ギリシャ神話の中のオルフェウスの神話は、「ノルウェイの森」の下敷きになっていると思われます。オルフェウスの神話を知らない人のために解説します。

彼は竪琴の名手で、彼が竪琴を弾くと、周りの人たちばかりなく森の動物たちも耳を傾けたといいます。彼は妻のエウリディケと仲睦まじく暮らしていましたが、ある日エウリディケは毒蛇にかまれて死にます。深く悲しんだオルフェウス妻を取り戻すために冥界に入ります。三途の川(日本神話はギリシャ神話と多くの共通点があります。)の渡し守カロンは彼が竪琴を奏でると黙って彼を渡します。地獄の番犬ケルベロスも彼が竪琴を奏でるとおとなしくなります。

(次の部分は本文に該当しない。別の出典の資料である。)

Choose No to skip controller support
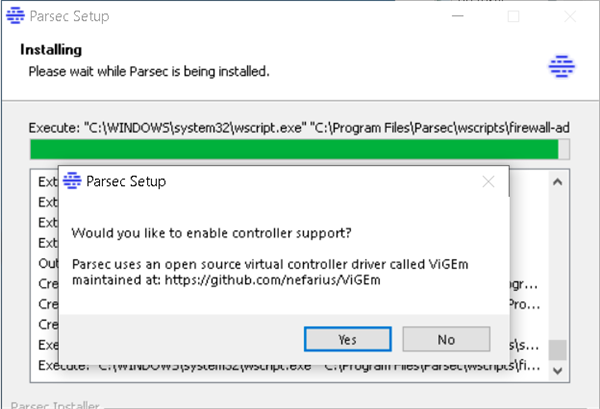This screenshot has width=600, height=409. [446, 339]
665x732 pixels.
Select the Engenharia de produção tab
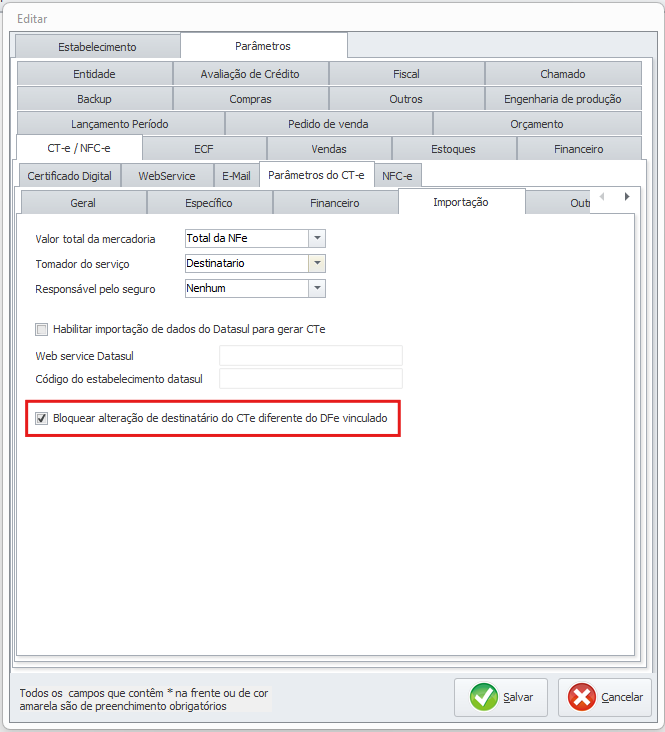pos(562,99)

やがて、彼は冥界の奥深くまで降りていき、冥王ハーデスと面会します。

彼は、エウリディケの返還を懇願します。これに対して、冥王ハーデスは「冥界から抜け出すまでの間、決して後ろを振り返ってはいけない」という条件を付け、エウリディケをオルフェウスの後ろに従わせて送ります。地上に向けて歩き続けるオルフェウスに疑心暗鬼が訪れます。冥王は俺を騙しているのではないか、後ろについてくるのはまったくの別人なのではないか。疑心暗鬼は道を進むにつれて重くのしかかります。やがて目の前に光が見え、冥界からあと少しで抜け出すというところで、ほっとしたオルフェウスは思わず後ろを振り向きます。一瞬、妻の姿を見ますが、彼女は冥界の奥深くに吸い込まれて消えてしまいます。これがエウリディケとの最後の別れになります。彼は妻を取り戻すのに失敗したのです。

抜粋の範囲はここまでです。